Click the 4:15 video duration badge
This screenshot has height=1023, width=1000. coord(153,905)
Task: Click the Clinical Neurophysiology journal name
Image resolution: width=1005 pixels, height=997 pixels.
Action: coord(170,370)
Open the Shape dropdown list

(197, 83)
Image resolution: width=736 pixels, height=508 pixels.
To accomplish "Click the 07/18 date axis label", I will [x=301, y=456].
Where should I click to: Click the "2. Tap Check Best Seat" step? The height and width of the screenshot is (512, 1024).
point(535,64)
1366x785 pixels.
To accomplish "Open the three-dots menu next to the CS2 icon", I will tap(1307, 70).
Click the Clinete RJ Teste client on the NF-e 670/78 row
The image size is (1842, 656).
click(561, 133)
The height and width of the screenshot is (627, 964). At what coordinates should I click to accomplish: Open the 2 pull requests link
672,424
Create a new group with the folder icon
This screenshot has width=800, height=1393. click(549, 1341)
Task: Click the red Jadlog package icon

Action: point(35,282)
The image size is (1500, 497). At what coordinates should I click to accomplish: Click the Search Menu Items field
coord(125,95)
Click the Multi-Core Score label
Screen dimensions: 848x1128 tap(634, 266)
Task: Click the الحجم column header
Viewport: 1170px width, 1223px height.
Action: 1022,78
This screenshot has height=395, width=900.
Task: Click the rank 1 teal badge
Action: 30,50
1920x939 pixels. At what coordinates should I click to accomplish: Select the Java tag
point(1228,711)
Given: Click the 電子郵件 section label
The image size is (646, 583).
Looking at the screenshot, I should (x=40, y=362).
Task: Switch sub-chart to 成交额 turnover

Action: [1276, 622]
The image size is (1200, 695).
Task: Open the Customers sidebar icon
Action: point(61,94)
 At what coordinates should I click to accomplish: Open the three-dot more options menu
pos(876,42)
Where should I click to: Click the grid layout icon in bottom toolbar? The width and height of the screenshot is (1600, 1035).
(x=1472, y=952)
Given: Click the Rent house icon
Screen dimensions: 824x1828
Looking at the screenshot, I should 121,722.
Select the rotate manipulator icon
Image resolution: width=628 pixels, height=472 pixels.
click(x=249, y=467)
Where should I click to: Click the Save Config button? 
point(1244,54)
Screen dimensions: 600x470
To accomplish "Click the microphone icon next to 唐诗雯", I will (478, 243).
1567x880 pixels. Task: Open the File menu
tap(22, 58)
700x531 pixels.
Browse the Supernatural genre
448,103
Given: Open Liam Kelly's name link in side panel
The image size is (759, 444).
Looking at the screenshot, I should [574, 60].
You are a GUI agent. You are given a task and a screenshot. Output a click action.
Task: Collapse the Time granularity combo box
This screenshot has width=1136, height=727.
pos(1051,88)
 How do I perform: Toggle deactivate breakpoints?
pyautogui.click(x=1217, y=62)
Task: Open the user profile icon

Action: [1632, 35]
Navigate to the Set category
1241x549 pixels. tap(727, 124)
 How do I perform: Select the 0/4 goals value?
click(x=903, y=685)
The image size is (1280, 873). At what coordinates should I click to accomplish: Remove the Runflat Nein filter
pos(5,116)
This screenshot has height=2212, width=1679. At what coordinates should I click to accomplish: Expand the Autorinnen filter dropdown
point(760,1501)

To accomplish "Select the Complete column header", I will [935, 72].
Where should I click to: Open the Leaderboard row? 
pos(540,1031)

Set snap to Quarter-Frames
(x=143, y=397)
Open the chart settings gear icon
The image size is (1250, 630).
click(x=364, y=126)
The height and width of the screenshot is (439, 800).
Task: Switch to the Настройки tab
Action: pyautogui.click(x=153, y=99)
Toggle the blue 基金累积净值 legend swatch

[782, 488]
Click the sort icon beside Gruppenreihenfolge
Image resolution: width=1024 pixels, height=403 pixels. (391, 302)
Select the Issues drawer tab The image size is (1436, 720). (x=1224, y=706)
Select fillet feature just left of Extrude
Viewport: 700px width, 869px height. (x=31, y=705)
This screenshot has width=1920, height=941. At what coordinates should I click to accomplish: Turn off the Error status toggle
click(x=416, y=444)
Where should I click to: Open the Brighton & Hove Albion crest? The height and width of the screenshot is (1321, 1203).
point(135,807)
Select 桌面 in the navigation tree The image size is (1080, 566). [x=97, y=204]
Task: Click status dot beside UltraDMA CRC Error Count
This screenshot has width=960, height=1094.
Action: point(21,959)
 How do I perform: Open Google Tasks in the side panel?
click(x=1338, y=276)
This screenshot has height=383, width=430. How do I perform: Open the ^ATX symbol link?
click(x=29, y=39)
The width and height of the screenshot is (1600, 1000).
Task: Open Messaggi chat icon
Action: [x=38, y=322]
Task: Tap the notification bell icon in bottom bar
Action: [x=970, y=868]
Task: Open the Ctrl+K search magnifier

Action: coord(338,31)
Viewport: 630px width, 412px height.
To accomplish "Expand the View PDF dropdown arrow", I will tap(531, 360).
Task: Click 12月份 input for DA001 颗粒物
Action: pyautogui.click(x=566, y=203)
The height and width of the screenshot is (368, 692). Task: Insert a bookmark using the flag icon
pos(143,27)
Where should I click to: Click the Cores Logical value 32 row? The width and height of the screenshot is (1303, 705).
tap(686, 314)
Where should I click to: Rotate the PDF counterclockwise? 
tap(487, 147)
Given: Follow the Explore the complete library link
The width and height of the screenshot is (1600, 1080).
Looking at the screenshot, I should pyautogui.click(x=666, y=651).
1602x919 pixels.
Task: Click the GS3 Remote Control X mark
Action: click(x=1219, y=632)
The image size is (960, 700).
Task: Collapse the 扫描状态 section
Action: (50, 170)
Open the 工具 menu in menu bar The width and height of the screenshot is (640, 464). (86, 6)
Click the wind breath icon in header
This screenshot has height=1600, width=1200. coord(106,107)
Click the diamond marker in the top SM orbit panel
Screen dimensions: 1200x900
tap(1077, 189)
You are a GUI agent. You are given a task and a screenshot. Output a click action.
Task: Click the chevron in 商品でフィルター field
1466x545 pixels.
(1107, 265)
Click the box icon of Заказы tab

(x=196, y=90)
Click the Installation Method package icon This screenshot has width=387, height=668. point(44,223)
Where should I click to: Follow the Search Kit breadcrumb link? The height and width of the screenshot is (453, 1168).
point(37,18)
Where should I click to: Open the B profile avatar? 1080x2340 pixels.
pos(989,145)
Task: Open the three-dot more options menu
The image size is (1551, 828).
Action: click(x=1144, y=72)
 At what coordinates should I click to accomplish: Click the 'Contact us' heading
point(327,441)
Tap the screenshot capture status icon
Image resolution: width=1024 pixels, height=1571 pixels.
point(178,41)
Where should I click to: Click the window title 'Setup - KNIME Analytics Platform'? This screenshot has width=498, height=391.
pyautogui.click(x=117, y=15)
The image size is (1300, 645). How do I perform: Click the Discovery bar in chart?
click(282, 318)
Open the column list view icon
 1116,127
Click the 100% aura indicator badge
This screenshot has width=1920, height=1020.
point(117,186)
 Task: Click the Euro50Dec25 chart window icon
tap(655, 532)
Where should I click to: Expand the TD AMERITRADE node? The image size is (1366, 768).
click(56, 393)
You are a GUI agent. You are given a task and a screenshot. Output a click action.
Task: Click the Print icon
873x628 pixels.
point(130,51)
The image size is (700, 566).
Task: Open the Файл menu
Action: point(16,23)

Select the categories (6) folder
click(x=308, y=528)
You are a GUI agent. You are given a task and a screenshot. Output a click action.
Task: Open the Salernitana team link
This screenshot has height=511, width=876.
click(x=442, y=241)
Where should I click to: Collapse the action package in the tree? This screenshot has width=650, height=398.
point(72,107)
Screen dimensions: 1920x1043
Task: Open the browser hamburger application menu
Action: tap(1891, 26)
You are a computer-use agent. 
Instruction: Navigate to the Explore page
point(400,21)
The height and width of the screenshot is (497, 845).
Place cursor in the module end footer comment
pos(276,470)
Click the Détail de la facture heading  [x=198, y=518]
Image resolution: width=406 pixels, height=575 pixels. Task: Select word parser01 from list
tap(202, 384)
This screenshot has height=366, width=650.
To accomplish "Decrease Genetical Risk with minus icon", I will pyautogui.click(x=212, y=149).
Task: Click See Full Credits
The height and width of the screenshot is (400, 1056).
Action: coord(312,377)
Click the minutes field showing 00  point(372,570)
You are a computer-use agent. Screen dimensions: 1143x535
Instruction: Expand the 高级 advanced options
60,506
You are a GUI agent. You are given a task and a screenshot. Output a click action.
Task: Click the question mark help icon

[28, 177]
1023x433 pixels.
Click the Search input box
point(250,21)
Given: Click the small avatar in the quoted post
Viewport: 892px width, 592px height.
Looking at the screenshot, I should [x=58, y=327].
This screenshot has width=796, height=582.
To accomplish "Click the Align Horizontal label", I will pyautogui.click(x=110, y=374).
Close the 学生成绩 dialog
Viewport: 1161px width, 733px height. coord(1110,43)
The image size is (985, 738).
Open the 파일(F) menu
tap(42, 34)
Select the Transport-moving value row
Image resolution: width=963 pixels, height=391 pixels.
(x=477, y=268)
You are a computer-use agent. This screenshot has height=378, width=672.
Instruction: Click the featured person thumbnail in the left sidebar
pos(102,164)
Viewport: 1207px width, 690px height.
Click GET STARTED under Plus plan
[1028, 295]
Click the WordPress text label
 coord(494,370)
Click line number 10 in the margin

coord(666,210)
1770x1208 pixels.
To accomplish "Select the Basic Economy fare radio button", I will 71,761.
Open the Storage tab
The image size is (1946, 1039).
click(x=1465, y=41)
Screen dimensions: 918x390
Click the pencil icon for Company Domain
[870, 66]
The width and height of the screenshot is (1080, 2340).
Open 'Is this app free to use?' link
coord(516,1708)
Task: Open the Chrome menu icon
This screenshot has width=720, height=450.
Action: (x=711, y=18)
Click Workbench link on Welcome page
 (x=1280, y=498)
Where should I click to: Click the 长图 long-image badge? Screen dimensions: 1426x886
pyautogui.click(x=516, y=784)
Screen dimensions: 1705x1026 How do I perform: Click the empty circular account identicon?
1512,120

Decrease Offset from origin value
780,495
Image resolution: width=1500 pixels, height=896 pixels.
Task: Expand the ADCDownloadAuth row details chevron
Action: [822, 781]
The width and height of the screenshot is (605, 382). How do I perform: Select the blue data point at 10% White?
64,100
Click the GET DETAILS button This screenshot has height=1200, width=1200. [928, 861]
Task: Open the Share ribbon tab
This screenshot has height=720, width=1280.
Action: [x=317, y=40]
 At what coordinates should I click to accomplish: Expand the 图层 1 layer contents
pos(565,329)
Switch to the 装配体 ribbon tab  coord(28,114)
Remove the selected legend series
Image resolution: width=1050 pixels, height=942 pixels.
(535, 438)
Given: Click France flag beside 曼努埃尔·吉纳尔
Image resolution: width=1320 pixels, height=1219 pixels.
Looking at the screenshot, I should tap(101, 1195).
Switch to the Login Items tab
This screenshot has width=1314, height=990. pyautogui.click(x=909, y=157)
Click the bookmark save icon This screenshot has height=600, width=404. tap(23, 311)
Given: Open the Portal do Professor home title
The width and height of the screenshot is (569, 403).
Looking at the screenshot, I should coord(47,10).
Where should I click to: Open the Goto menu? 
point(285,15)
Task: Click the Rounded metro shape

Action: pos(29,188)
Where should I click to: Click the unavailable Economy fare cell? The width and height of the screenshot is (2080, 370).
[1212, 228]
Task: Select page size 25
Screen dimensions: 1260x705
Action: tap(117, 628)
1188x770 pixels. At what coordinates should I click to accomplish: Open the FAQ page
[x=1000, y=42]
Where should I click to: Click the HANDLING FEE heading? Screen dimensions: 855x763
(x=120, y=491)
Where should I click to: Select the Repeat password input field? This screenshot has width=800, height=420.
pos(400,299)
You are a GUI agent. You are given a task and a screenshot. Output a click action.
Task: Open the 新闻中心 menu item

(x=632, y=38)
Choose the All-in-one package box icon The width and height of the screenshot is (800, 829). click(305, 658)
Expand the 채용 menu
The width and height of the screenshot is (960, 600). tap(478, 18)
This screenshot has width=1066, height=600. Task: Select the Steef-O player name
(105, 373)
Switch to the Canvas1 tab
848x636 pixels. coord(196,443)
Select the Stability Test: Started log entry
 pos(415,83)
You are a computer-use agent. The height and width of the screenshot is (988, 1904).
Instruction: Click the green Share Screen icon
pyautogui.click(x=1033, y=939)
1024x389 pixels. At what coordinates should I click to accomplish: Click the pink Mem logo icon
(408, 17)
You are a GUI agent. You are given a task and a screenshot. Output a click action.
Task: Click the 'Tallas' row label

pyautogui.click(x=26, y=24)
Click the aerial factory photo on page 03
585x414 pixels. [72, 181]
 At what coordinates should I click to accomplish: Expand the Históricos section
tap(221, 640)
————————
What you will do -> Write out exactly the lines above between the line with "Open 'Is this app free to use?' link" and the line with "Given: Click France flag beside 曼努埃尔·吉纳尔", inclusive, and nothing beyond them.

Your solution ->
Open 'Is this app free to use?' link
coord(516,1708)
Task: Open the Chrome menu icon
This screenshot has width=720, height=450.
Action: (x=711, y=18)
Click Workbench link on Welcome page
 (x=1280, y=498)
Where should I click to: Click the 长图 long-image badge? Screen dimensions: 1426x886
pyautogui.click(x=516, y=784)
Screen dimensions: 1705x1026 How do I perform: Click the empty circular account identicon?
1512,120

Decrease Offset from origin value
780,495
Image resolution: width=1500 pixels, height=896 pixels.
Task: Expand the ADCDownloadAuth row details chevron
Action: [822, 781]
The width and height of the screenshot is (605, 382). How do I perform: Select the blue data point at 10% White?
64,100
Click the GET DETAILS button This screenshot has height=1200, width=1200. [928, 861]
Task: Open the Share ribbon tab
This screenshot has height=720, width=1280.
Action: [x=317, y=40]
 At what coordinates should I click to accomplish: Expand the 图层 1 layer contents
pos(565,329)
Switch to the 装配体 ribbon tab  coord(28,114)
Remove the selected legend series
Image resolution: width=1050 pixels, height=942 pixels.
(535, 438)
Given: Click France flag beside 曼努埃尔·吉纳尔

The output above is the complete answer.